Let us study another bio – a real bio – and its contents, within the same database and by direct contrast to the above. Consider:

My name is Joanna Gentry. December 29, 2014, I retired from local government after 28 years. I worked in data entry, construction survey, and GIS. My married name was McIntyre. I was born in Visalia, CA, and I am a first generation Californian. Both my parents were born in Oklahoma and I have many ties to that state. I’ve been working on my family tree in a serious way for a couple of years. Just recently I found several generations of my family buried in Paradise Cemetery, Paradise, MO. My mythical Irish ancestor became my very real Irish 3rd greatgrandfather! Through DNA I’ve proven that I am 1/3 Irish. I’m working on finding my greatgrandmother Alfar Breashears Whitley who died in 1913 after giving birth to her 5th child. I know absolutely nothing about her parents. I’ve added a few memorials, and I’m just learning what a great tool FAG can be. And, I’m “meeting” some really wonderful caring people who are FAG volunteers. At the request of a Gentry relative who I’d never met before and is a very very distant relative, I visited my Santa Paula cemetery and got information about her great uncle. Because of that work, I’ve recently “met” this man’s granddaughter. It’s a small world, isn’t it?

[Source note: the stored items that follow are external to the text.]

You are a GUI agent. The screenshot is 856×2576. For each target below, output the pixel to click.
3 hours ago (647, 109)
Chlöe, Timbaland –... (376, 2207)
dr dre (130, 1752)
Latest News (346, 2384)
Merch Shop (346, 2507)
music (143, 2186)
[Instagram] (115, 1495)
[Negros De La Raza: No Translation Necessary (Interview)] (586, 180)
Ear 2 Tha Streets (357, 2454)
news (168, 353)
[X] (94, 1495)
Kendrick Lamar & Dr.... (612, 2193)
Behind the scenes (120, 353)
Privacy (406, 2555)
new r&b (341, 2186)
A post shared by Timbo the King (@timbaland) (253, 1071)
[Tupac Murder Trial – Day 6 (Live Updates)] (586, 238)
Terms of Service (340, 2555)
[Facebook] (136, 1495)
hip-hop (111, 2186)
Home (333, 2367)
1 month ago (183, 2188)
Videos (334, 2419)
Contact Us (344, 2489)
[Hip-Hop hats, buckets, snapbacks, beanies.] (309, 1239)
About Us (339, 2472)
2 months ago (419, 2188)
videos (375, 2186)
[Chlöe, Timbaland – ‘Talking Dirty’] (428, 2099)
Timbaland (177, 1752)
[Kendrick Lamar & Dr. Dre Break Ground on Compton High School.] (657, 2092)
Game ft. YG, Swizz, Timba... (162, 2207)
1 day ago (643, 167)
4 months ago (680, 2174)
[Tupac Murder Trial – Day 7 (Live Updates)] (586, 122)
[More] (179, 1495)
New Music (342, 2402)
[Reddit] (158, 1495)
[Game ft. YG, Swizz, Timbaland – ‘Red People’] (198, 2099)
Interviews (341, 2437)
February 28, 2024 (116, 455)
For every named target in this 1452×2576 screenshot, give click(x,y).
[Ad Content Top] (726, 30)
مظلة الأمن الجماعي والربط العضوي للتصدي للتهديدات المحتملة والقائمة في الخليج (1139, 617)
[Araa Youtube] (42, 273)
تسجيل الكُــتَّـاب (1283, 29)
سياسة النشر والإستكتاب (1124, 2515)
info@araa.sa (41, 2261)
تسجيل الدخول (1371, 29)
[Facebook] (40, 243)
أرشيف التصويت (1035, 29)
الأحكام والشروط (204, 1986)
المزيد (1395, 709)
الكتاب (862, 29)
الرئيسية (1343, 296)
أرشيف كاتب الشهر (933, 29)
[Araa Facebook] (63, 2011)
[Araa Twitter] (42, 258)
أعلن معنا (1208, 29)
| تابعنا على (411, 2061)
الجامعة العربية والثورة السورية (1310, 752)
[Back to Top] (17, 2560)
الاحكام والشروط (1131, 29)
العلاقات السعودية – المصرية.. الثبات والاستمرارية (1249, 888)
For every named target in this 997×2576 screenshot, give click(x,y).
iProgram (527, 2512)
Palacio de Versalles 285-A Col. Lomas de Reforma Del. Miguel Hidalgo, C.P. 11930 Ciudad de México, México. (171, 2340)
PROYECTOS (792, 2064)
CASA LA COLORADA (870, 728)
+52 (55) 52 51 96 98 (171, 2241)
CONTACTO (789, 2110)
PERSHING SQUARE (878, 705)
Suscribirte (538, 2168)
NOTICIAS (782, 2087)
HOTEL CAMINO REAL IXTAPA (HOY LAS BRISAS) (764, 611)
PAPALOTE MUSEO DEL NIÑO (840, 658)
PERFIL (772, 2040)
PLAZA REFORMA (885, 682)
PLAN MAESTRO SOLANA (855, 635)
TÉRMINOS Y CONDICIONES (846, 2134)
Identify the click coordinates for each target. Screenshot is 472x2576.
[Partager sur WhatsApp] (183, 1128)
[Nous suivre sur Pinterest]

I am willing to transfer most of the memorials that I have created for the Santa Paula Cemetery. Researching: Gentry, Whitley, Smith, Trammell, Brashears, McIntyre, Moen, Fursman, Skei.

2 comments

    1. That’s a question for the original creator of the database – a man named Jim Tipton, or for its owners since 2013 – ancestry.com. I have, however, considered suggesting to the administrators of the database that they make another video “tutorial” to add to their collection, informing their members what the terms “bio information” mean and showing written examples, since a significant proportion of their membership seem not to know.